Configuration

Contains the classes and functions related to abrain’s configuration

class abrain.Config[source]

Wrapper for the C++ configuration data

Allows transparent access to the values used for CPPN structure, genome mutation (Genome.mutate()), and ANN/ES-HyperNEAT parameters

classmethod from_json(j: Dict)[source]

Restore values from a json-compliant Python dictionary

Parameters:

j – the dictionary to parse values from

static known_function(name: str) bool

Whether the requested function name is a built-in

classmethod read(path: Path)[source]

Try to load data from provided path

Parameters:

path – Filename

classmethod show()[source]

Write the configuration on standard output

static test_valid() bool

Function used after reading a configuration file to ensure validity

classmethod to_json() Dict[source]

Convert to a json-compliant Python dictionary

classmethod write(path: Path | None)[source]

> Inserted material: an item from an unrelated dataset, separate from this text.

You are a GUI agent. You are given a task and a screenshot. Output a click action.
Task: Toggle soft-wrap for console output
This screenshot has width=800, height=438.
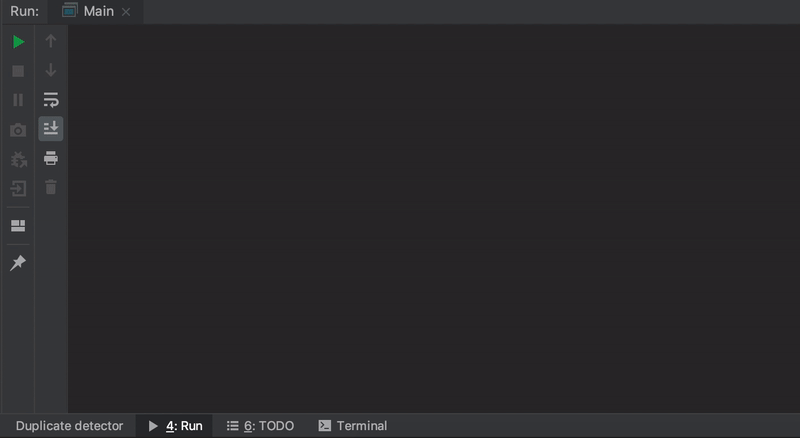pyautogui.click(x=51, y=100)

Write the configuration to the specified file or stdout

Parameters:

path – where to write or none to print to screen

Bias = <ESHNOutputs.Bias: 2>
LEO = <ESHNOutputs.LEO: 1>
Weight = <ESHNOutputs.Weight: 0>
activationFunc = 'ssgn'

The activation function used by all hidden/output neurons (inputs are passthrough)

allowPerceptrons = True

Attempt to generate a perceptron if no hidden neurons were discovered

annWeightsRange = 3.0

Scaling factor s for the CPPN w output mapping \([-1,1] to [-s,s]\)

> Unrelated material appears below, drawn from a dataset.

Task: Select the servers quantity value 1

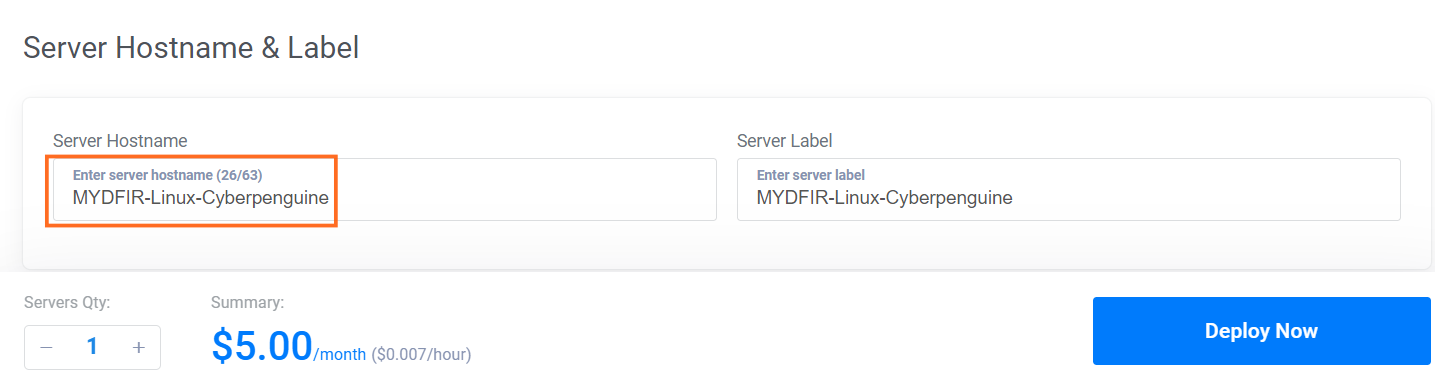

bndThr = 0.15000000596046448

Minimal divergence threshold for discovering neurons

cppnWeightBounds = Bounds(-3, -1, 1, 3, 0.01)

Initial and maximal bounds for each of the CPPN’s weights

defaultOutputFunction = 'id'

Output function for random generic CPPNs

divThr = 0.30000001192092896

Division threshold for a quad-/octtree cell/cube

eshnOutputFunctions = OutputFunctions{0: bsgm, 1: step, 2: id}

Functions used for CPPN2D and CPPN3D outputs

functionSet = Strings[abs, gaus, id, bsgm, sin, step]

List of functions accessible to nodes via creation/mutation

initialDepth = 2

Initial division depth for the underlying quad-/octtree

iterations = 10

Maximal number of discovery steps for Hidden/Hidden connections. Can stop early in case of convergence (no new neurons discovered)

maxDepth = 3

Maximal division depth for the underlying quad-/octtree

mutationRates = MutationRates{add_l: 0.0681818, add_n: 0.0454545, del_l: 0.0909091, del_n: 0.0681818, mut_f: 0.227273, mut_w: 0.5}

Probabilities for each point mutation (addition/deletion/alteration)

Glossary:
  • add_l: add a random link between two nodes (feedforward only)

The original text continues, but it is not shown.